Recorded information >>
%%

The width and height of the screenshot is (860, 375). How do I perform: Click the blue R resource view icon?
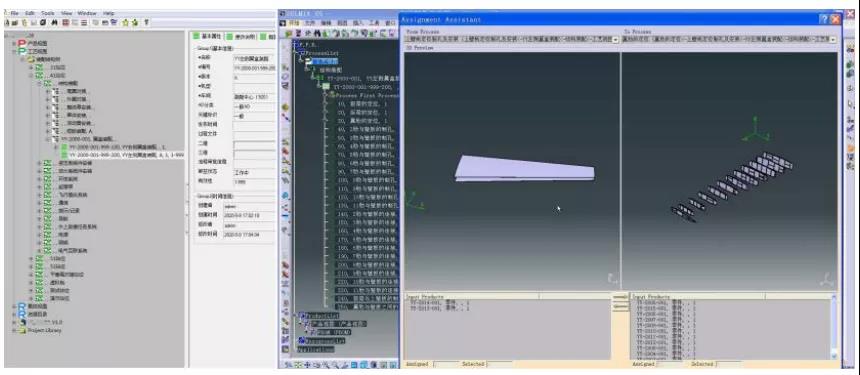pyautogui.click(x=22, y=306)
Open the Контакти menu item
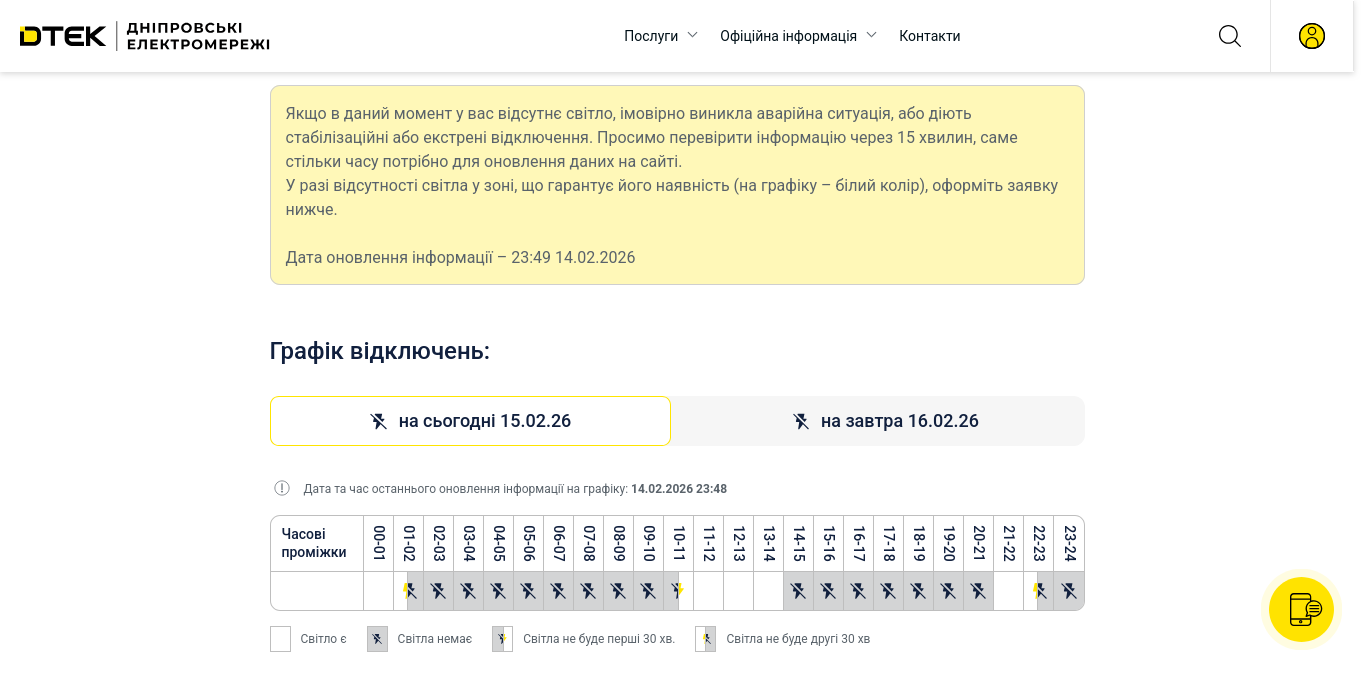Viewport: 1366px width, 682px height. point(929,36)
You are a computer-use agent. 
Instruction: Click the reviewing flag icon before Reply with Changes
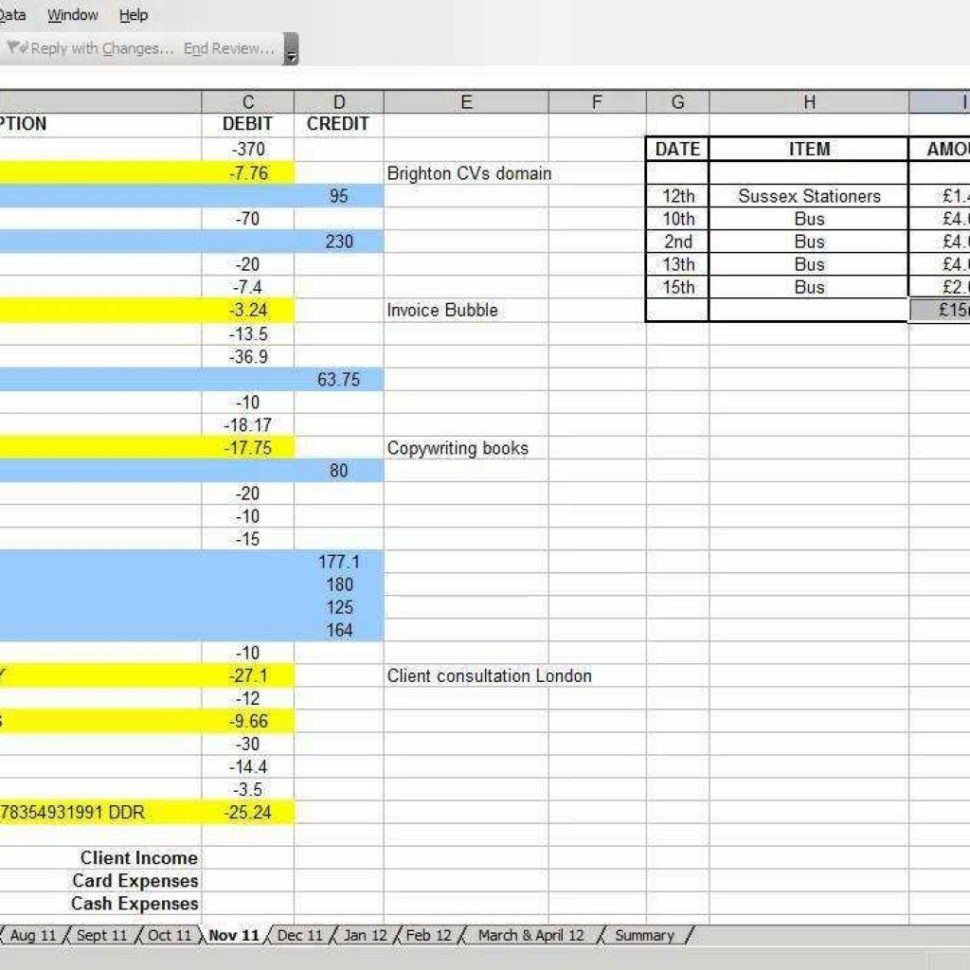click(16, 47)
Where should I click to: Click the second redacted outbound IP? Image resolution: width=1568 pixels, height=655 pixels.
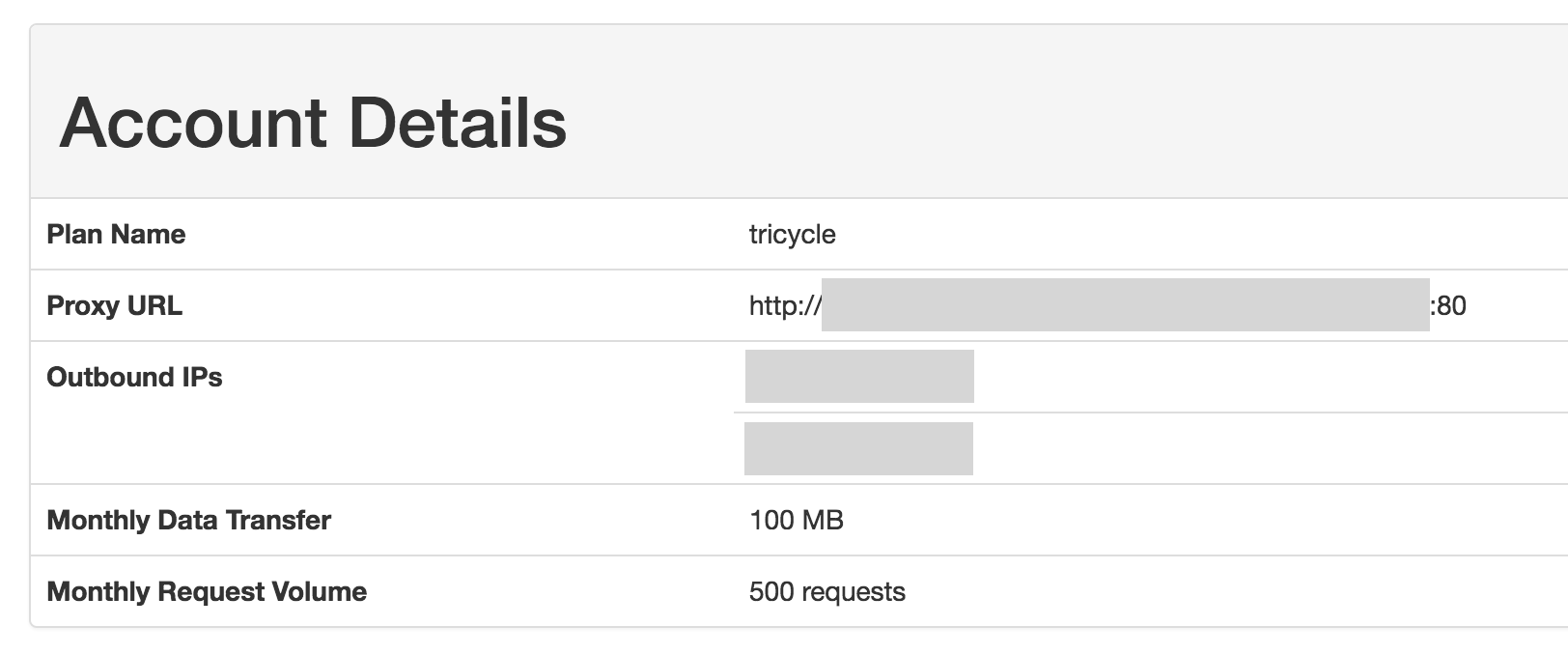click(858, 448)
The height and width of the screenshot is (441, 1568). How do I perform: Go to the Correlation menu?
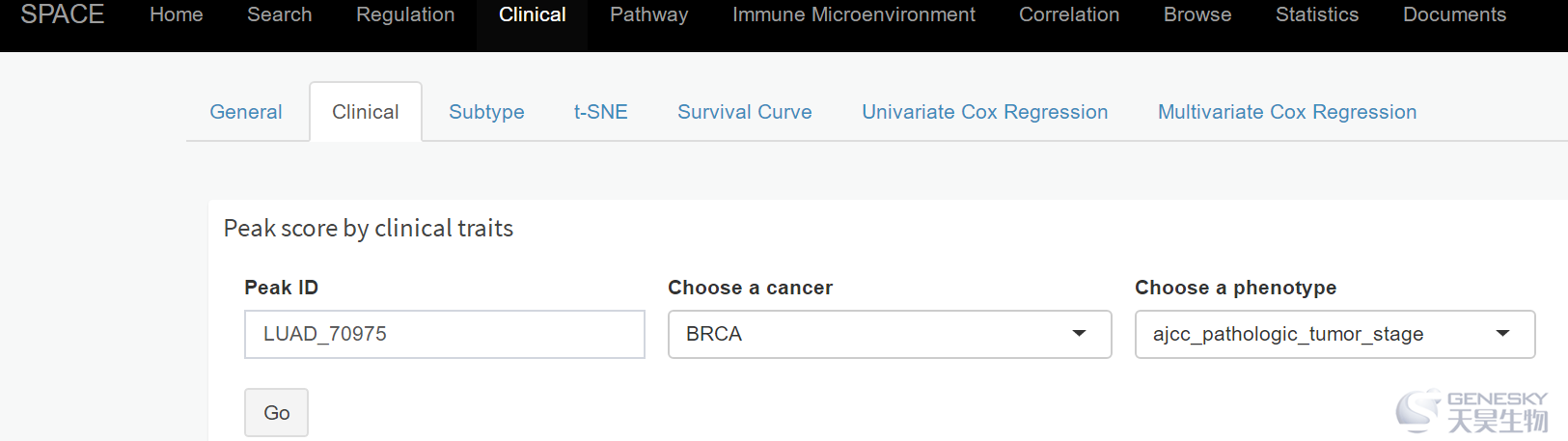tap(1069, 15)
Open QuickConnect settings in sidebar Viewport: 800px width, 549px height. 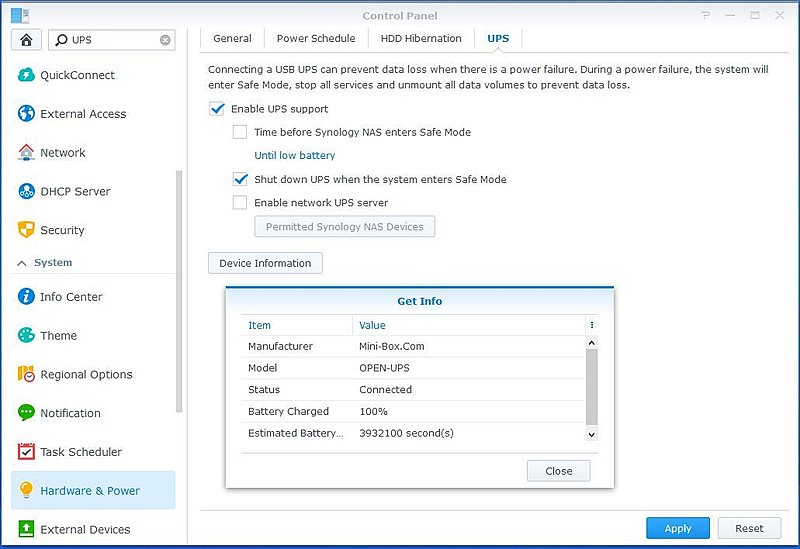coord(77,75)
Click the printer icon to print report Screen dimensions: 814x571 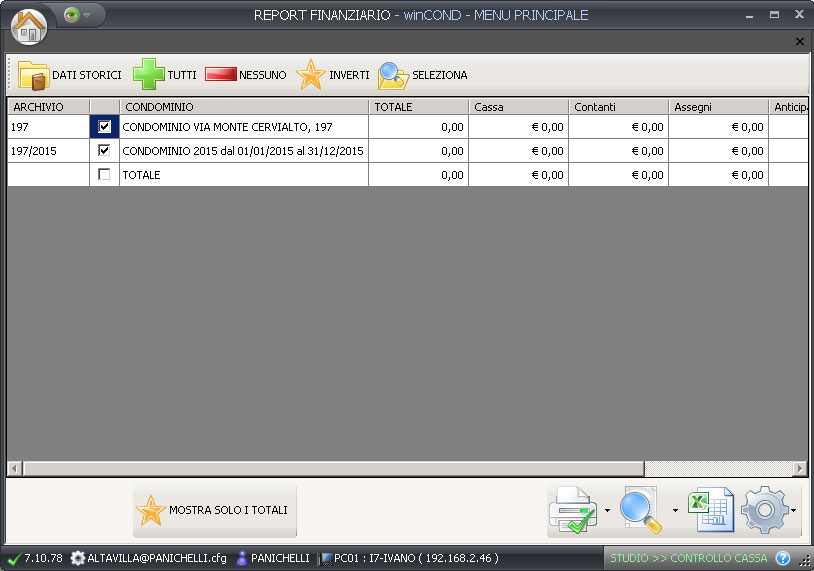(573, 511)
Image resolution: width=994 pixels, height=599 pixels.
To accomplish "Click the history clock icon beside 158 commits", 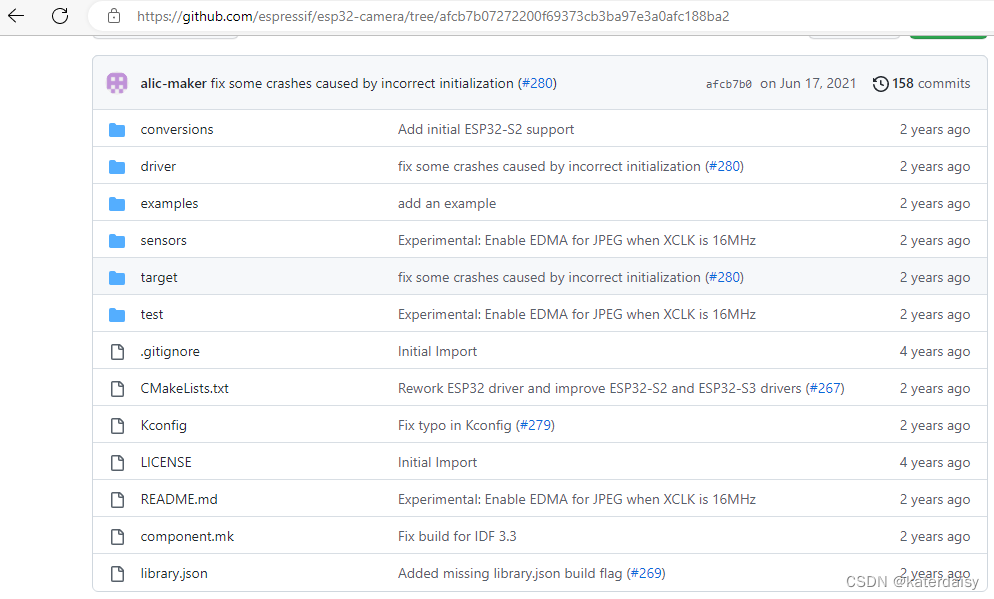I will pos(881,83).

%%

Word for word, output the lines from the beginning of the listing through the line holding "You are a computer-use agent." and nothing beyond them. Omit the pictures.

Expected answer >>
The width and height of the screenshot is (860, 375). How do I perform: Click the blue R resource view icon?
pyautogui.click(x=22, y=306)
Open the Контакти menu item
Viewport: 1366px width, 682px height. point(929,36)
You are a computer-use agent. 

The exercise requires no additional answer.